Dr Wolfe apparently wasn’t on the phone, because he pushed the door open less than a minute later. McCabe’s former shrink was in his mid-forties, six-one or maybe a bit more, with close-cropped gray hair that was considerably shorter than McCabe remembered it. He wore round rimless glasses that seemed to intensify the blue of his eyes. Dressed in a black pullover, black pants, and black canvas walking shoes, he looked more like the film director McCabe once dreamed of becoming than a successful Portland psychiatrist. More LA cool than L.L. Bean.

‘Good to see you,’ said Wolfe. He ignored the elevator and pointed McCabe toward the black steel stairs. They started up. ‘Been about a year, hasn’t it?’

‘A little over.’

‘How have you been doing?’ Wolfe asked, the question clearly medical, not social.

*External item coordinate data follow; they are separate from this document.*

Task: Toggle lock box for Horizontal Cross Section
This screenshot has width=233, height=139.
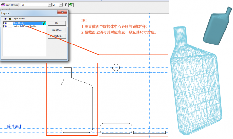Action: point(10,26)
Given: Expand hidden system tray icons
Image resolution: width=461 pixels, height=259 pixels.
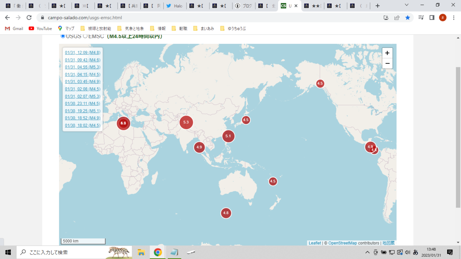Looking at the screenshot, I should (x=368, y=252).
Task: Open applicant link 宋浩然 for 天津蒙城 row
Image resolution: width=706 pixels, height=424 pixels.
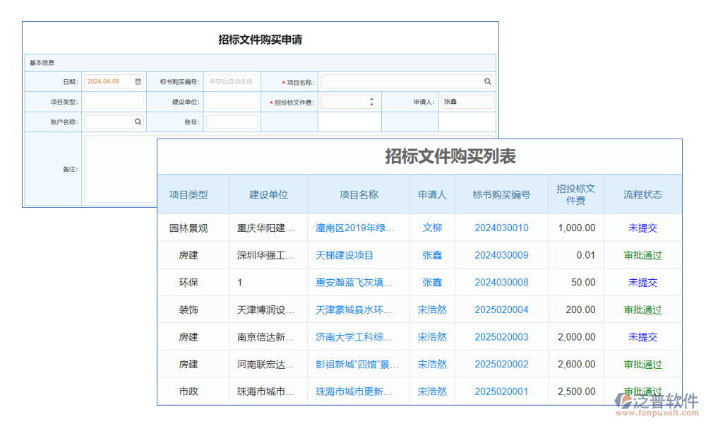Action: tap(432, 310)
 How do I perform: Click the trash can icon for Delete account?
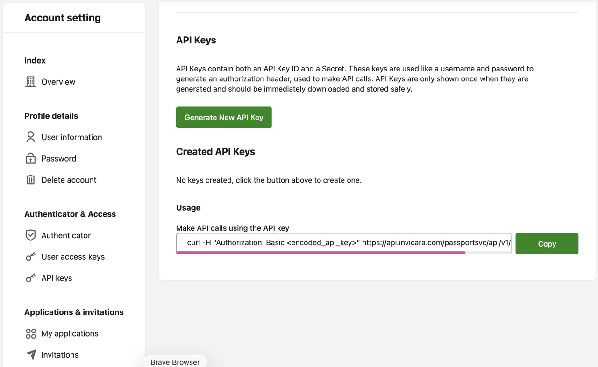tap(30, 180)
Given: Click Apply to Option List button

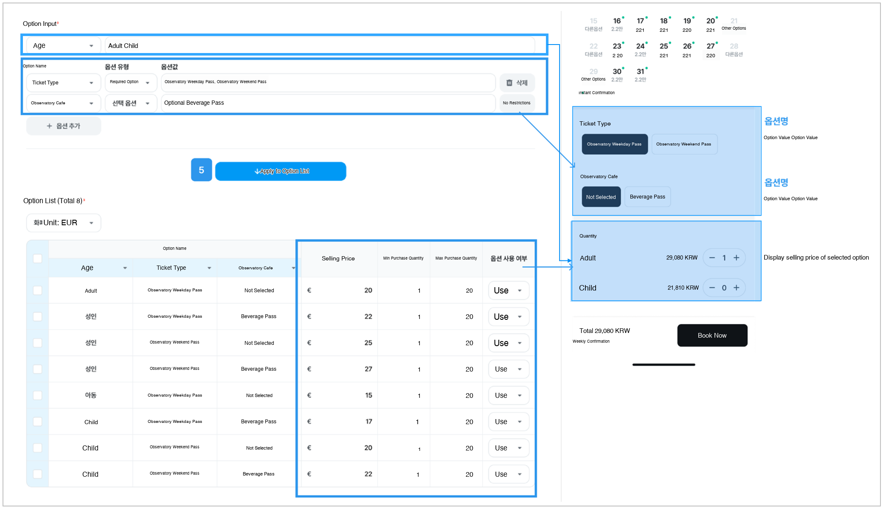Looking at the screenshot, I should (x=281, y=171).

‘Fine,’ said McCabe. ‘How about yourself?’

‘No more nightmares?’

‘Nothing I can’t handle.’ Not quite the truth, but what the hell.

‘Still taking the Xanax?’

‘No.’

‘Good. Glad you don’t need it. Still drinking?’

‘Some.’

‘Too much?’

‘I don’t think so.’

Wolfe shared the top floor with another psychiatrist named Leah Peterson. ‘Let’s talk in my office,’ he said.

The contrast between the office and Wolfe’s treatment room next door, where the Abby Quinns and Michael McCabes of the world came to tell their tales, was startling. Two different worlds both inhabited by the same man. The treatment room was small and cozy with a big comfy couch facing the doctor’s chair and walls lined with books and bric-a-brac. Designed to put patients at ease. The office was nothing like that. Instead it mirrored the cool, hard-edged modernity of the lobby. All shiny glass and chrome with floor-to-ceiling windows facing the harbor. McCabe looked out. A pair of tugs were pushing a large container barge toward the International Marine Terminal. The lights of cars moved in a steady parade across the Casco Bay Bridge.

There was a separate seating area with four chrome and leather chairs surrounding a free-form glass table.

‘I ordered Thai,’ said Wolfe, pointing McCabe toward one of the chairs. ‘From the Siam Grill.’ McCabe knew the place. High-end Thai and creative martinis on Fore Street. Some of the best Asian food in town.